## EXERCISE INPUTS
=-=-=-=-=
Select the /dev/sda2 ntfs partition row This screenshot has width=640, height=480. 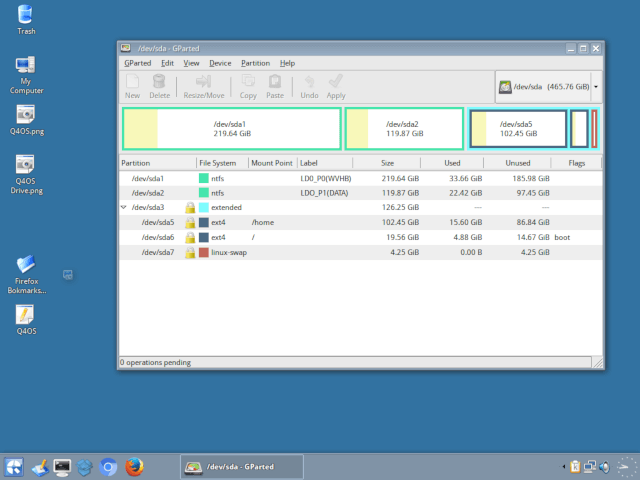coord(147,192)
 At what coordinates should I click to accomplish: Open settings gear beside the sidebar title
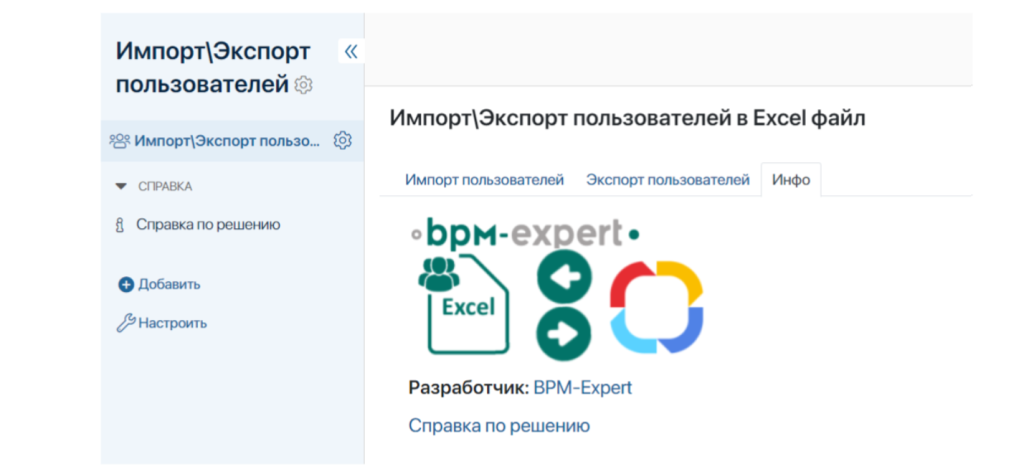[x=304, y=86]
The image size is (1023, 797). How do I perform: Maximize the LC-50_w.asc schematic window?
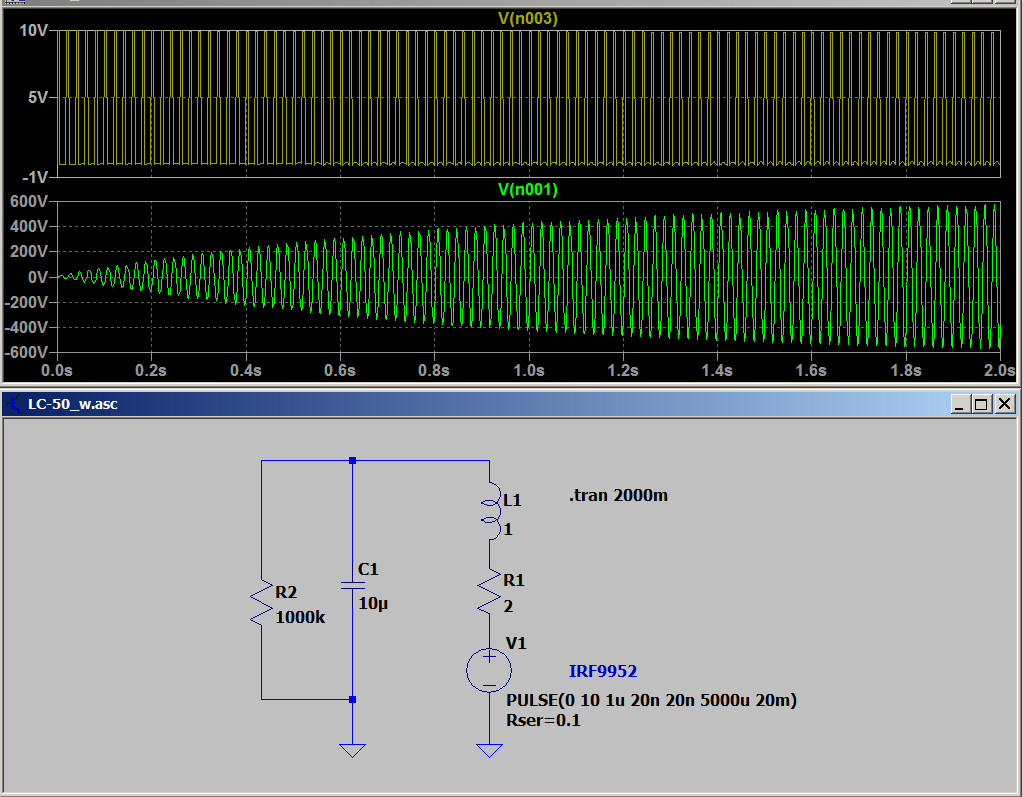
=-=-=-=-=
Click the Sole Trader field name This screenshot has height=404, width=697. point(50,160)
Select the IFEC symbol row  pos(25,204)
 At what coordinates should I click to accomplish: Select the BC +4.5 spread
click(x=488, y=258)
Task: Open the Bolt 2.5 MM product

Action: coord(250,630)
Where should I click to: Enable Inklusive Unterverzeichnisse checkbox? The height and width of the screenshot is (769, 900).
=-=-=-=-=
## GOAL OF THE EXERCISE
For the listing above, print only the lines starting at the line containing "At what coordinates should I click to accomplish: Select" and ending at the line containing "Where should I", exactly, both included.

## RESULT
 At what coordinates should I click to accomplish: Select the BC +4.5 spread
click(x=488, y=258)
Task: Open the Bolt 2.5 MM product

Action: coord(250,630)
Where should I click to: Enable Inklusive Unterverzeichnisse checkbox? The height and width of the screenshot is (769, 900).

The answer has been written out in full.